== DATASET ENTRIES ==

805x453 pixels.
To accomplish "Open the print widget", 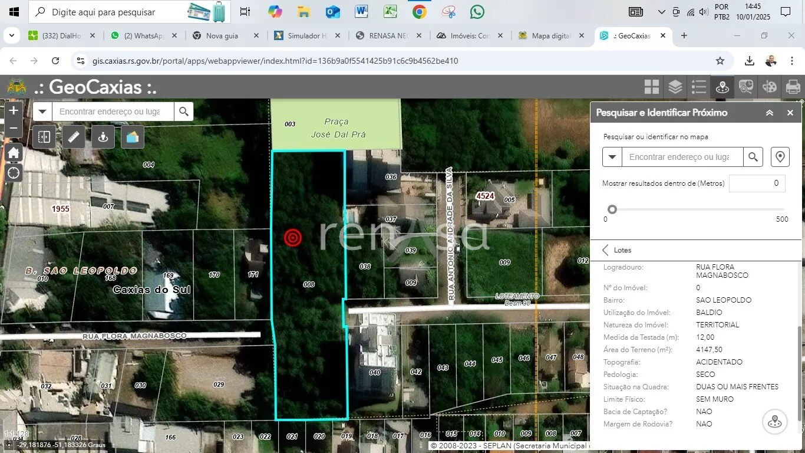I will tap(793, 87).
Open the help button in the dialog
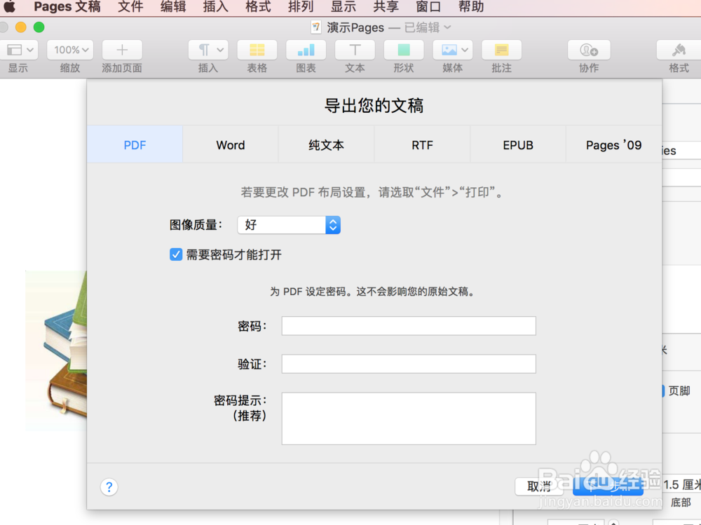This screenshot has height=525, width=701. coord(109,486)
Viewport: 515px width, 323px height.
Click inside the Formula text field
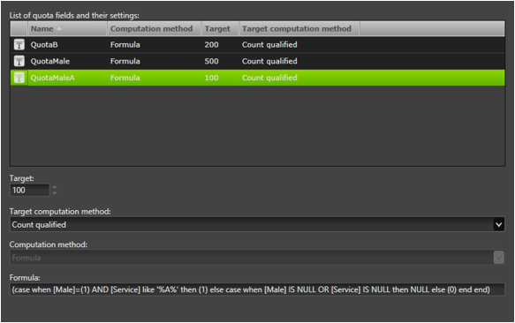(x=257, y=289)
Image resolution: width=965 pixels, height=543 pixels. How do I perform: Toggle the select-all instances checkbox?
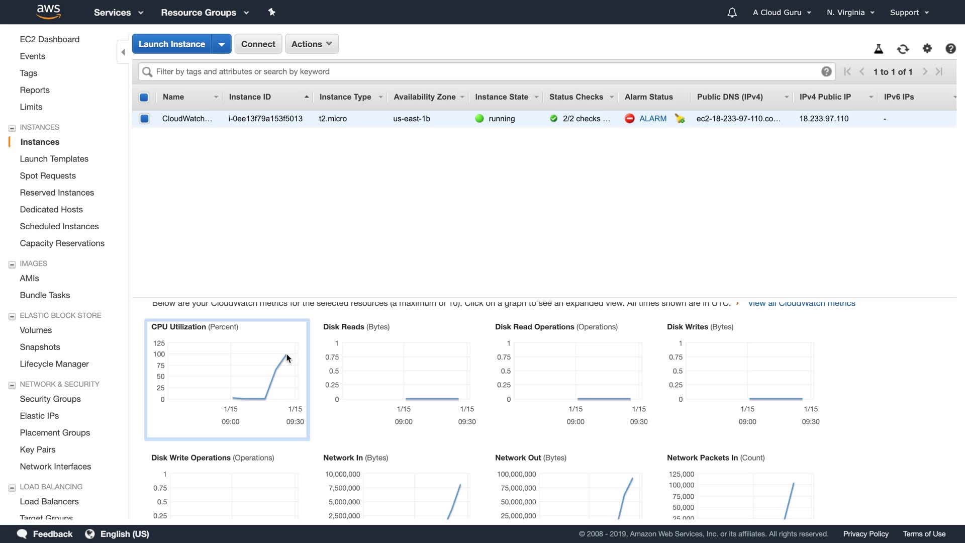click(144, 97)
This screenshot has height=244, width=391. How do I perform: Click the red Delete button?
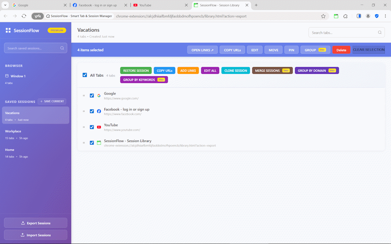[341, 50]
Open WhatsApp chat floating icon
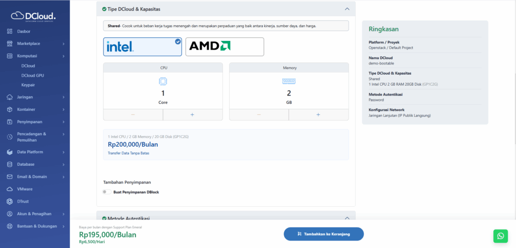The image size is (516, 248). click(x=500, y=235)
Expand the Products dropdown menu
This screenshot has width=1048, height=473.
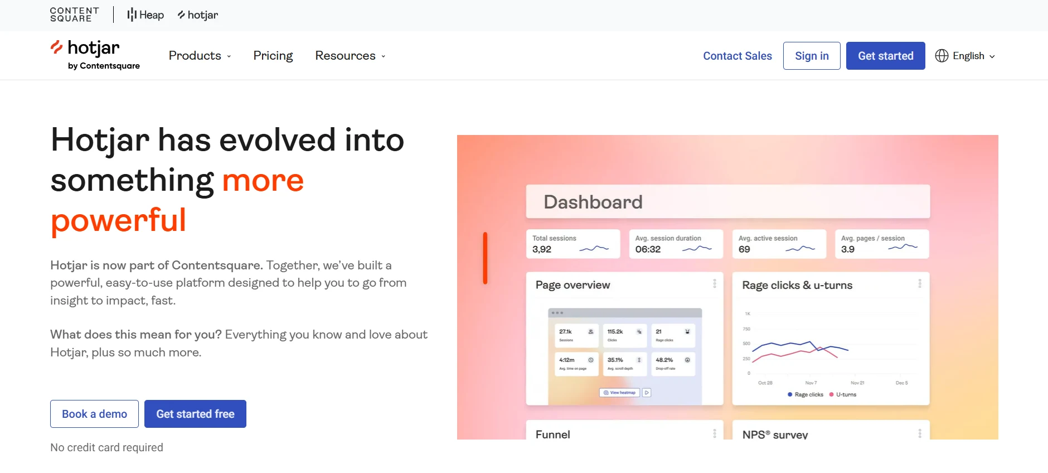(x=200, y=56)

===
== DATASET ENTRIES ==

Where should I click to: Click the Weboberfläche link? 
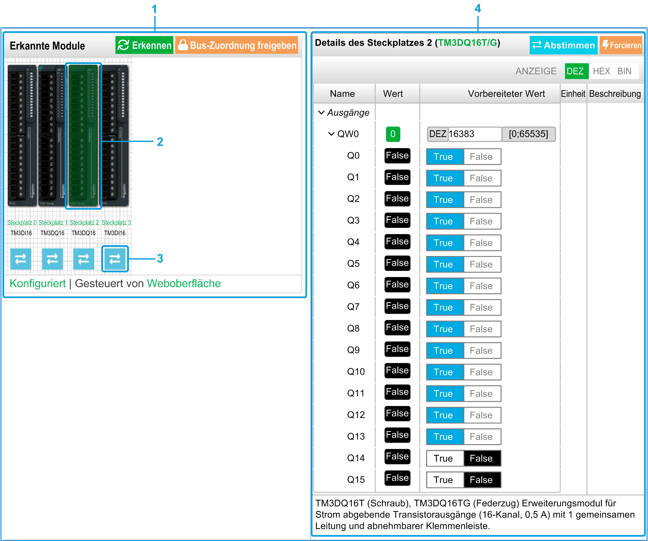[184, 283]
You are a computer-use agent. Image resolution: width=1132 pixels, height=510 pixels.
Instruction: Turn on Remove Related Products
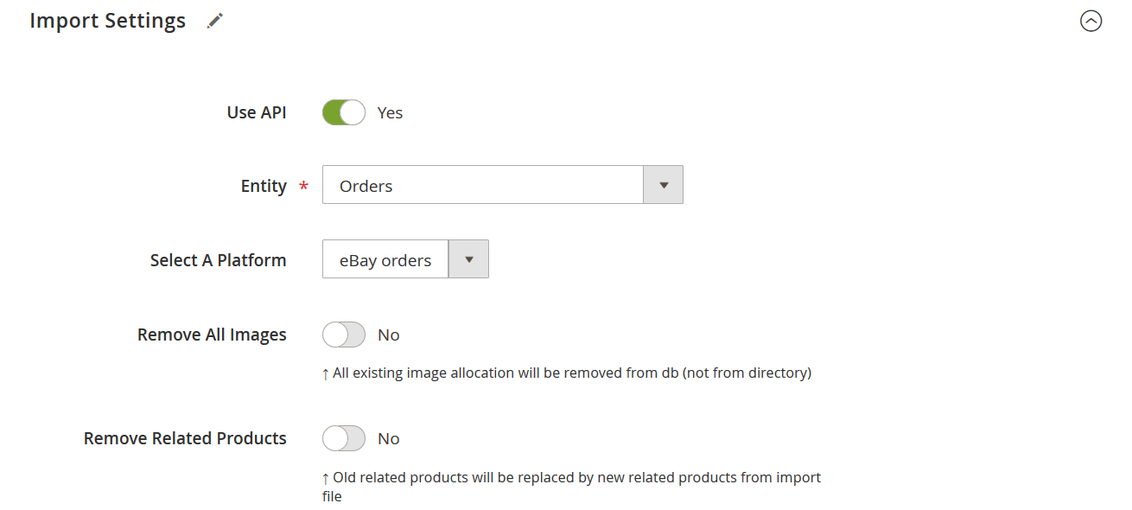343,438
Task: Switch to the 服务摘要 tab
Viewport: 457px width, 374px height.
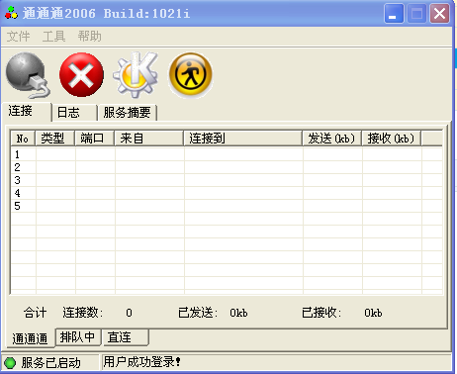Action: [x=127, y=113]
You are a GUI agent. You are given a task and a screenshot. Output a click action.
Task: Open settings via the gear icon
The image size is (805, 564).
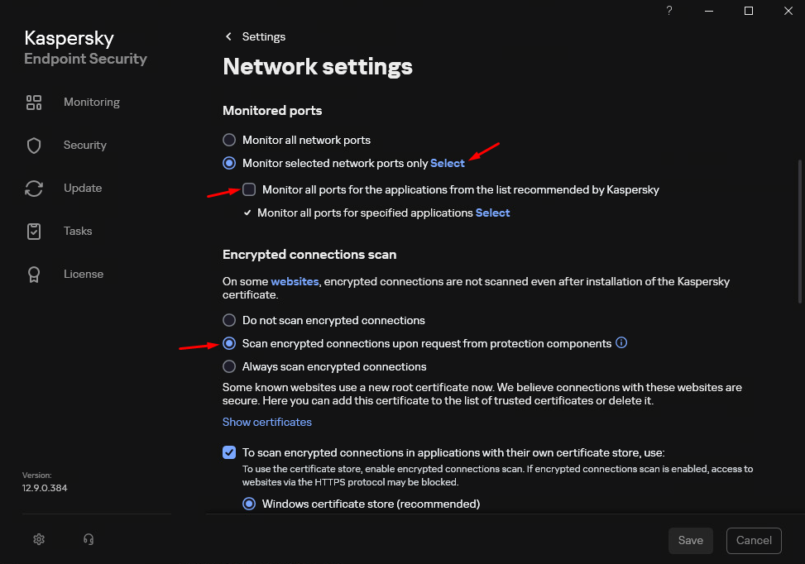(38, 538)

===
== DATASET ENTRIES ==

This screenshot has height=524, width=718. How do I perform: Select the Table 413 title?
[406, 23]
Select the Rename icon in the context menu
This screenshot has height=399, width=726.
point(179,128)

===

Put the lines starting at the one that has "Select the Rename icon in the context menu" and ending after the one that has "point(179,128)" into a two-column CSV with the headers text and answer. Give one row per entry, put each field in double quotes, and replace line breaks with spaces.

§ RESULT OF THE TASK:
text,answer
"Select the Rename icon in the context menu This screenshot has height=399, width=726.","point(179,128)"